======== Фрагмент текста ========

А осознание, что это удастся, что шанс есть, с какого момента появилось? В 1990-м?

Нет, не в 1990-м, раньше. Дело в том, что две серьезных номенклатурных должности, которые заняли члены нашей команды, – это был Гайдар в журнале «Коммунист» и Чубайс в горисполкоме – фактически были движением во власть. То есть этот драйв был. Но все равно система была такая, что было понятно: ну, что мы в этой гигантской машине, два человека – и чего? А вот когда система уже начала разваливаться, тут уже пошли другие разговоры.

Это было лето 1991-го года. Тогда возник уже настоящий кризис. Понятно, что путч был просто его апогеем. А тогда было ощущение, что это всё разваливается – не только экономически, но и административно. Об этом Гайдар очень подробно рассказал в своей книжке «Гибель империи» – это очень хороший материал, который много чего иллюстрирует, на основе того, что мы только теперь можем увидеть, – заседания Политбюро и т.д. А тогда без всяких заседаний просто невооруженным глазом была видна полная импотенция. Это правительство Силаева в Российской Федерации, которое было совершенно беспомощным на фоне Ельцина.

И в середине июня 1991 г. был семинар в Репино, на Финском заливе. Это вообще было одно из наших любимых мест. Там уже участвовали Кудрин, Кох там был. А 16-го июня – день рождения Чубайса. И мы, несколько человек, поехали этот день рождения отметить к нему на квартиру. Этими людьми были – Чубайс с женой Машей, Гайдар, Кагаловский и я с женой Олей. По-моему, больше никого там не было. И там как раз после какого-то количества выпитого возник разговор о том – а чего дальше-то делать? Понятно, что всё рушится. И прозвучал вопрос, который вы задаете, – тут он уже стоял во весь рост. Было видно, что окно возможностей начинает открываться. И уже разговор всерьез шел. Например, о том, чтобы заменить Силаева, – а почему нет? Ну, было понятно, что такое Силаев. И тогда я говорю: «Слушай, Егор, по-моему, ты такой человек, который был бы очень хорош как премьер правительства РСФСР». Я совершенно серьезно, действительно так считал, что он – именно такая фигура. А Егор как скромный человек говорит: «Ну, нет. Вот если б Толя. Я бы замом к нему пошел».

========

Где, согласно фрагменту текста, проходил семинар в середине июня 1991 года?

======== Записанные данные ========

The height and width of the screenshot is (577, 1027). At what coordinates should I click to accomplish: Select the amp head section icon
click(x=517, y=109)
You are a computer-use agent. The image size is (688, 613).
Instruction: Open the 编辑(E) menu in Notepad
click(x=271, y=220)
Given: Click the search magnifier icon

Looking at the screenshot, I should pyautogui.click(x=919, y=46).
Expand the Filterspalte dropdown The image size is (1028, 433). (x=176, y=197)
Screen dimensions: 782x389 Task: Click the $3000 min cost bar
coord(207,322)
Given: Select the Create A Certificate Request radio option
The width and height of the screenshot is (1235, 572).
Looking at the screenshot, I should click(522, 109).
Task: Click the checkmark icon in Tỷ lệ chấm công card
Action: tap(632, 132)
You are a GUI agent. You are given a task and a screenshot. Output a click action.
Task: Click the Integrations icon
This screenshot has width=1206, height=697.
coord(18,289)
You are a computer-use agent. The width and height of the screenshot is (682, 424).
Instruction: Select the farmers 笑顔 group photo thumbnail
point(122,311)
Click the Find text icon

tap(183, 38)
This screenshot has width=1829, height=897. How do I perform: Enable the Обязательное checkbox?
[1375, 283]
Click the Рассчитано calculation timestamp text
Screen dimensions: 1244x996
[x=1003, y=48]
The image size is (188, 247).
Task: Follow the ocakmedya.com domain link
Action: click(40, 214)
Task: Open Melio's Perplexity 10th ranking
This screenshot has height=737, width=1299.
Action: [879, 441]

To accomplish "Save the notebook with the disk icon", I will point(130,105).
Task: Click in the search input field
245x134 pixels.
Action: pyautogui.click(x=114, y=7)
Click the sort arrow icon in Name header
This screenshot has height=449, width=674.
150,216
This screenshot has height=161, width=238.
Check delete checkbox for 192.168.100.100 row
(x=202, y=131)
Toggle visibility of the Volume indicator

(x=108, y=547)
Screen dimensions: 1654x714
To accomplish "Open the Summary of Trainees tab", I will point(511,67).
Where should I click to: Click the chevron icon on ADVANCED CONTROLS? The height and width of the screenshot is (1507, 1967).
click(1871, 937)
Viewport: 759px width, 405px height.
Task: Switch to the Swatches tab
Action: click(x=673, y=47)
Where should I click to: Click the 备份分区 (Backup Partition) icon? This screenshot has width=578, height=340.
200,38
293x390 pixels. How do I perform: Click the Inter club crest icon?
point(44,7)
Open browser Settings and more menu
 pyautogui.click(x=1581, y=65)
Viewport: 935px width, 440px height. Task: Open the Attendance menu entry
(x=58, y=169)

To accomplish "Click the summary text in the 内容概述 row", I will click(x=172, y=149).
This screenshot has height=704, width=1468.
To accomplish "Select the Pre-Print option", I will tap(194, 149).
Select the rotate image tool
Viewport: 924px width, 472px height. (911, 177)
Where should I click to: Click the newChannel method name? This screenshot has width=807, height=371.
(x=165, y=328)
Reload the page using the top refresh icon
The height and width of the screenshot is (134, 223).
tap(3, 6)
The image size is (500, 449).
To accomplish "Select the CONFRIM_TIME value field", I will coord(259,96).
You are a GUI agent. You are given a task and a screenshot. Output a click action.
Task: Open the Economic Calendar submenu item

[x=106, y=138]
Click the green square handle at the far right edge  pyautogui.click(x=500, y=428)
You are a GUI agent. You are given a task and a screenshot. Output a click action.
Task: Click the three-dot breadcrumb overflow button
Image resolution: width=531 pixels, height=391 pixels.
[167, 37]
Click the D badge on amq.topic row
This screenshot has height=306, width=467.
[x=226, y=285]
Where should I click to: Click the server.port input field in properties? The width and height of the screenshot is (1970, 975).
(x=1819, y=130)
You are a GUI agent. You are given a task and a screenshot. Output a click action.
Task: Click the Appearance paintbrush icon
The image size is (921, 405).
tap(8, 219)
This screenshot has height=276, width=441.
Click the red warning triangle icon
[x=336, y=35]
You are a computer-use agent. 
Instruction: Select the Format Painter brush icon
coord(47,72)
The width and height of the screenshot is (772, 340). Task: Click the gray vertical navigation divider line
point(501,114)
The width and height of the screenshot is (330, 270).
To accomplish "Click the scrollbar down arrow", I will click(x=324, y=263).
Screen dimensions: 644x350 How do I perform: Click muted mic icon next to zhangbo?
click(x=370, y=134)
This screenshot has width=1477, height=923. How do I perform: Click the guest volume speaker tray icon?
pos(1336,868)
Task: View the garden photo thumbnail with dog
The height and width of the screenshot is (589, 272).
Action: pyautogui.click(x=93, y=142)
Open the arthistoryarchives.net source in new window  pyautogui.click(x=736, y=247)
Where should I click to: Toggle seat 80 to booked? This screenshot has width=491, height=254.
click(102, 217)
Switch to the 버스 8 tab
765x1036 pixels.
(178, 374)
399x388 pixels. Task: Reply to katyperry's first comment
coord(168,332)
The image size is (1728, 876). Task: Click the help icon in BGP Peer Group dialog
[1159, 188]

========

> [Решение задания]
В Репино, на Финском заливе.